### Central-Upwind Schemes for Shallow Water Models

- Series
- Applied and Computational Mathematics Seminar
- Time
- Monday, April 15, 2013 - 14:05 for 1 hour (actually 50 minutes)
- Location
- Skiles 005
- Speaker
- Alexander Kurganov – Tulane University

I will first give a brief review on simple and robust central-upwind schemes
for hyperbolic conservation laws. I will then discuss their application to
the Saint-Venant system of shallow water equations. This can be done in a
straightforward manner, but then the resulting scheme may suffer from the
lack of balance between the fluxes and (possibly singular) geometric source
term, which may lead to a so-called numerical storm, and from appearance of
negative values of the water height, which may destroy the entire computed
solution. To circumvent these difficulties, we have developed a special
technique, which guarantees that the designed second-order central-upwind
scheme is both well-balanced and positivity preserving.

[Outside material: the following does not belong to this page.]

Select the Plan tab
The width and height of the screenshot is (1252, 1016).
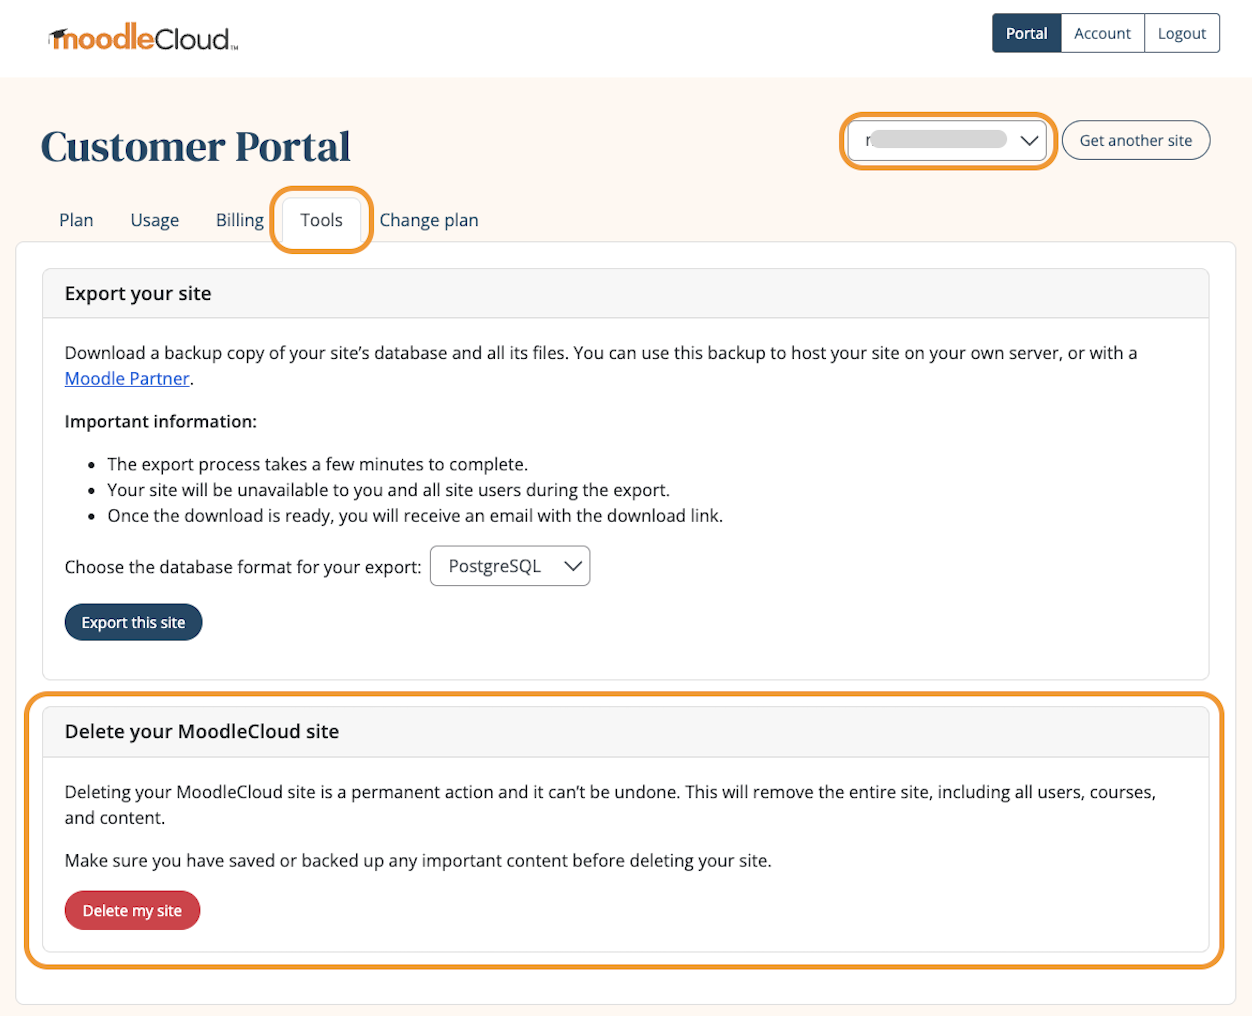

Finally, I will show how the scheme can be extended to the two-layer shallow
water equations and to the Savage-Hutter type model of submarine landslides
and generated tsunami waves, which, in addition to the geometric source
term, contain nonconservative interlayer exchange terms. It is well-known
that such terms, which arise in many different multiphase models, are
extremely sensitive to a particular choice their numerical discretization.
To circumvent this difficulty, we rewrite the studied systems in a different
way so that the nonconservative terms are multiplied by a quantity, which
is, in all practically meaningful cases, very small. We then apply the
central-upwind scheme to the rewritten system and demonstrate robustness and
superb performance of the proposed method on a number numerical examples.